Fine-Tuning GPT-2 on a Single GPU#

The [t5-small on a single GPU](1. T5-Small on Single GPU) example provided a straightforward example of fine-tuning a language model. However, you might have noticed that the training problem was still essentially structured as a supervised learning problem: we had a text (code snippet) and a desired completion. When training LLMs like the GPT models, labels are not provided manually. We instead use an approach called self-supervised learning wherein the objective is automatically computed from the inputs. One example of self-supervised learning is causal language modeling, where the task is to predict the next word based on the previous words.
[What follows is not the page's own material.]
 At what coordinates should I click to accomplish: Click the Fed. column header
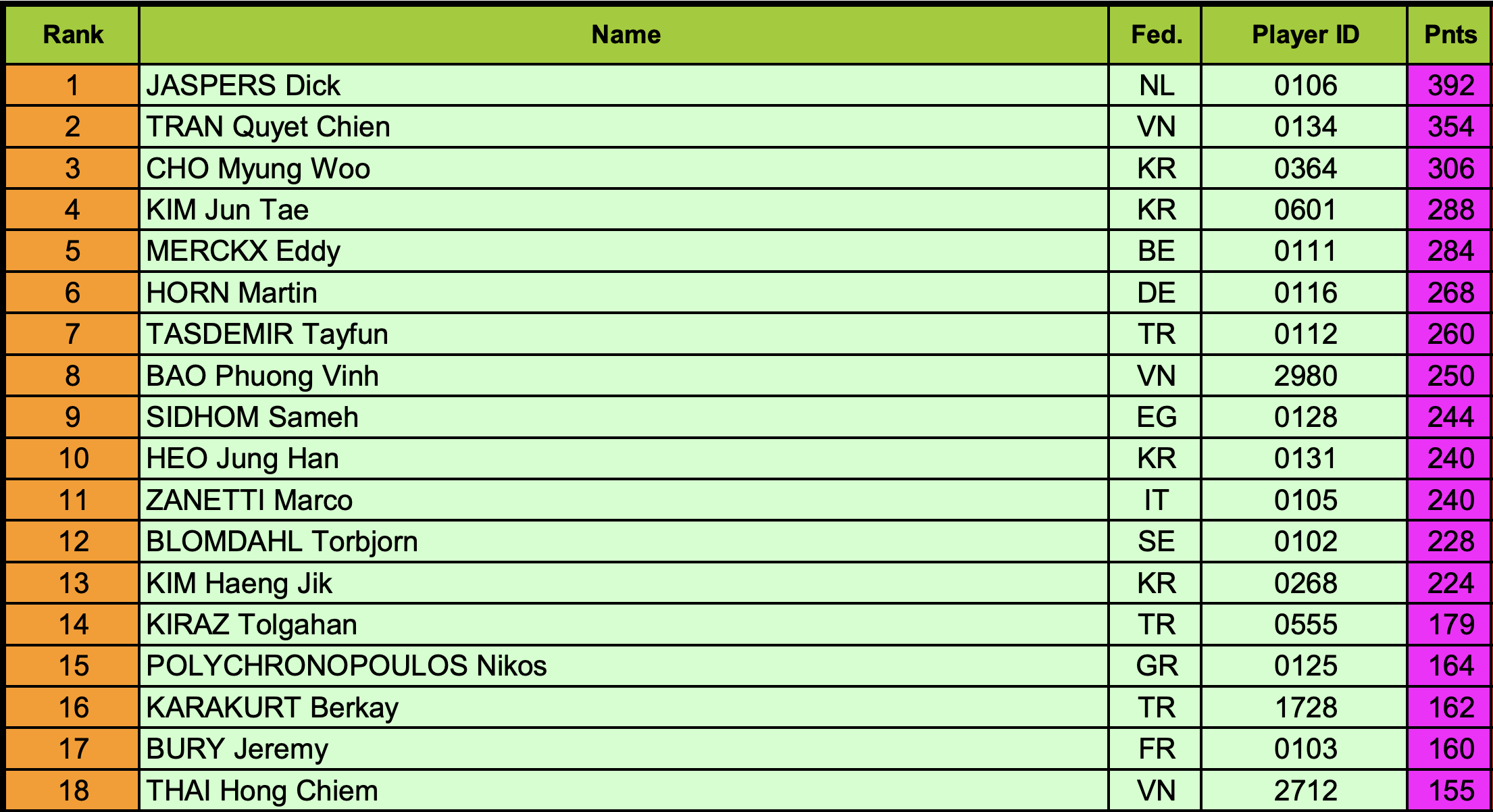pos(1155,35)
E.g. the sentence “The boy hid behind the tree” would be decomposed into the following training tasks:

  • Input: The, Target: boy

  • Input: The boy, Target: hid

  • Input: The boy hid, Target: behind

  • Input: The boy hid behind, Target: the

  • Input: The boy hid behind the, Target: tree.
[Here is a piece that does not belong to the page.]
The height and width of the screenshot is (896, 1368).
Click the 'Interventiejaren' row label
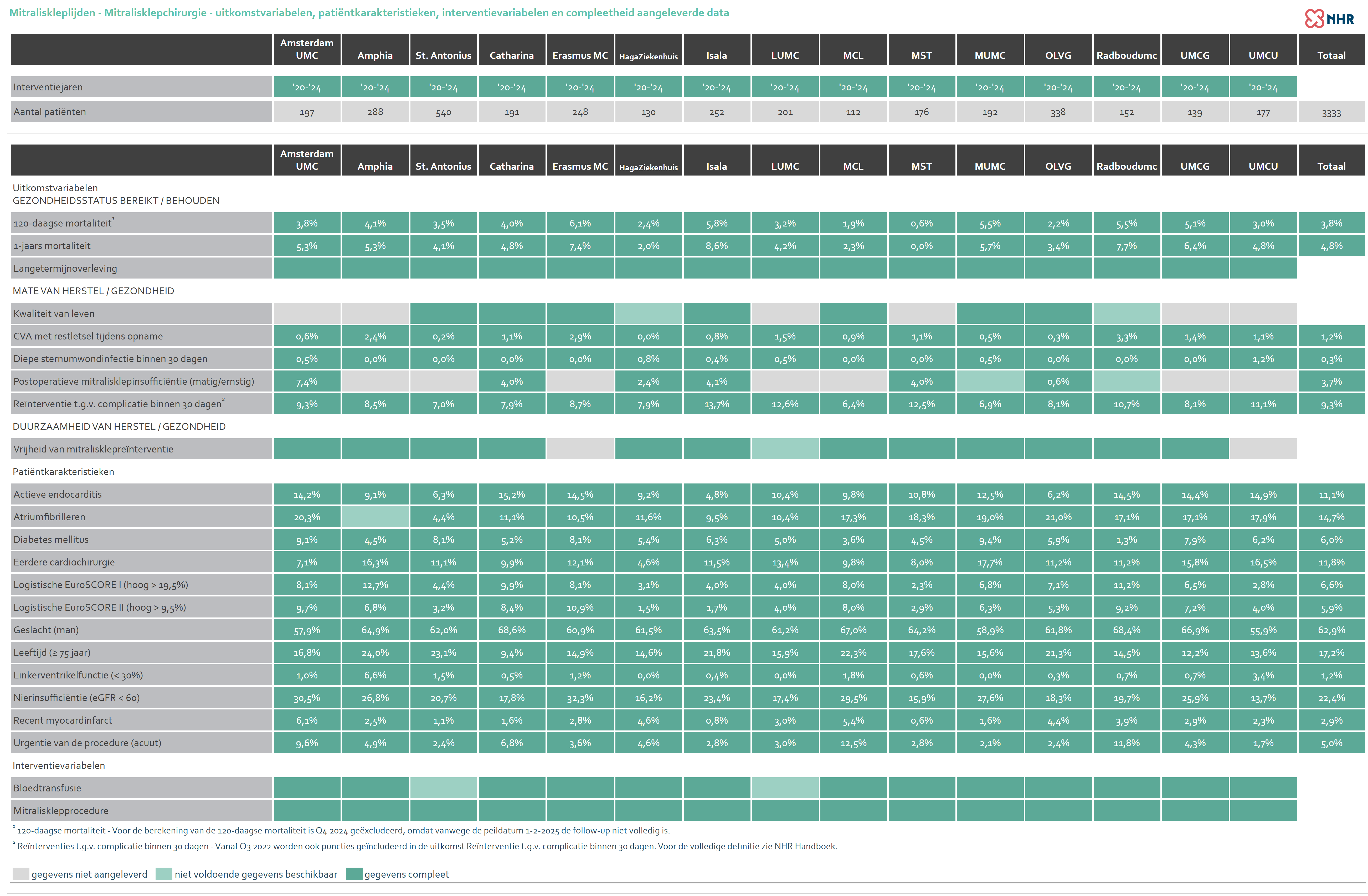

This requires us to preprocess our data and pass it along to the model somewhat differently, which will be the subject of this notebook. We will still limit this example to training on a single GPU (an a10 with 24GB VRAM). We will use the gpt2 model with 124M parameters. Later, we will work though Eleuther’s Transformer Math blog post to understand the memory costs associated with training this model under different conditions and verify that it matches our experience. Hugging Face also provides a guide to model memory anatomy.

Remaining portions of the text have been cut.